Sarah sipped at her diet Coke while her mom and Steve ordered from the menu. Falling for the waiter with bulging biceps and a five o’clock shadow, she imagined herself French kissing him outside her locker in school. Her friends would swoon around him, especially Katey, who always felt the need to compete for the chance to date the hottest guys in school.

“And you?” the waiter asked, shifting his gaze to Sarah.

Sarah froze in the process of ordering the Caesar’s salad. She choked on her teenage inhibitions, her words lodged in her throat as she pointed her finger at the menu’s printed text.

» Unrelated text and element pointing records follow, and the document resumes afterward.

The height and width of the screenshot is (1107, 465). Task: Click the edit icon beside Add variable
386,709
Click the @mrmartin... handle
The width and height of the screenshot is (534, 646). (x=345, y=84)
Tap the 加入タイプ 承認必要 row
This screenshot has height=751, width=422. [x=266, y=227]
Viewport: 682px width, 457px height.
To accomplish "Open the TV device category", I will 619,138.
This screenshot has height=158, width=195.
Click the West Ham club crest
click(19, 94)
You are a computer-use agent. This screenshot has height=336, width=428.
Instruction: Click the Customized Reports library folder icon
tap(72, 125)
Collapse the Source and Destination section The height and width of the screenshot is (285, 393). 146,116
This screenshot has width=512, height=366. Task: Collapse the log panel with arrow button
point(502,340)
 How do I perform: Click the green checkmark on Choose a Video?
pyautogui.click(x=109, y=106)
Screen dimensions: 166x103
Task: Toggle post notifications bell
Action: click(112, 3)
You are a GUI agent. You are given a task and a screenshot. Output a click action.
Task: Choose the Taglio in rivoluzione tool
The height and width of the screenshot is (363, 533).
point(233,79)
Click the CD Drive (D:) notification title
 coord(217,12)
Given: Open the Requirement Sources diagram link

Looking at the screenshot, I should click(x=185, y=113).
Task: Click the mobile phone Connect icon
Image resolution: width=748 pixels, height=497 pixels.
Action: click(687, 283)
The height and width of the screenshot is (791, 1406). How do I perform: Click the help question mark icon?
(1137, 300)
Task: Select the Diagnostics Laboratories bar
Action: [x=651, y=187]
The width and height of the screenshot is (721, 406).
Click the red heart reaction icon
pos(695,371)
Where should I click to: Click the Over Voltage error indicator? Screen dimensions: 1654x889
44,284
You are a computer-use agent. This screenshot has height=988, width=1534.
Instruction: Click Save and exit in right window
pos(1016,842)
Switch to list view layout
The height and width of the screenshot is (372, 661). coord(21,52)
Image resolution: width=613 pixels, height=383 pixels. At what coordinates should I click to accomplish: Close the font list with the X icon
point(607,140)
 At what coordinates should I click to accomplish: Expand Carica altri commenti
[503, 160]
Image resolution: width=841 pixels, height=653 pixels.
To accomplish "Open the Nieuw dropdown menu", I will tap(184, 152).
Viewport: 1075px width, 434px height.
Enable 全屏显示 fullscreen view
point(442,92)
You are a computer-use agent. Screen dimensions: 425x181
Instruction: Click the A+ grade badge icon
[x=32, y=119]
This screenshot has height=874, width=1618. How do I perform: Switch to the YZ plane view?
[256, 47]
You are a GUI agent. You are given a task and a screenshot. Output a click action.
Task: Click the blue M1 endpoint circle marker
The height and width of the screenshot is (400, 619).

“Is that it?” the waiter asked.

Sarah blushed. This time she managed to eke out a simple, “Yes.” She knew Mom was thinking the same thing she was. The waiter surpassed hunk status and entered the category of pure beefcake.

* * *

“I’ll take a bottled water,” Steve piped up before the waiter left. Confused by the mother-daughter vibe at the table, he snapped his fingers in Sarah’s face and said, “Don’t even think about it. His middle name is ‘Trouble.'”

“How do you know?”

“Intuition,” Steve said coyly.

“He’s harmless,” said Leslie. She rubbed the back of Steve’s neck where his hair had grown beyond the short bristle stage.

Steve smirked. “Why do girls always go for the bad boys?”

Sarah covered her face in her hands. “If you guys are going to talk about sex, do it somewhere else.”

This time Leslie blushed, surprised by her daughter’s timely comment. She changed the topic of conversation and refocused her attention on Steve. “Did you catch the dive boat this afternoon while we were shopping?” she asked.

“Not this time. I did a solo dive instead.”

Leslie shifted in her seat. “You told me you wouldn’t dive alone anymore.”

“I said I’d think about it. You knew I was bringing the equipment.”

“How long were you under?”

“A little over four hours.”

“That’s too long. Too dangerous.”

“The conditions were perfect.”

“This time. But what about next time? What happens when you get in trouble and there’s no one to help you?”

“Won’t happen.”

Leslie played with her napkin. “That’s a bunch of macho bullshit. You think you’re immortal and you’re not.”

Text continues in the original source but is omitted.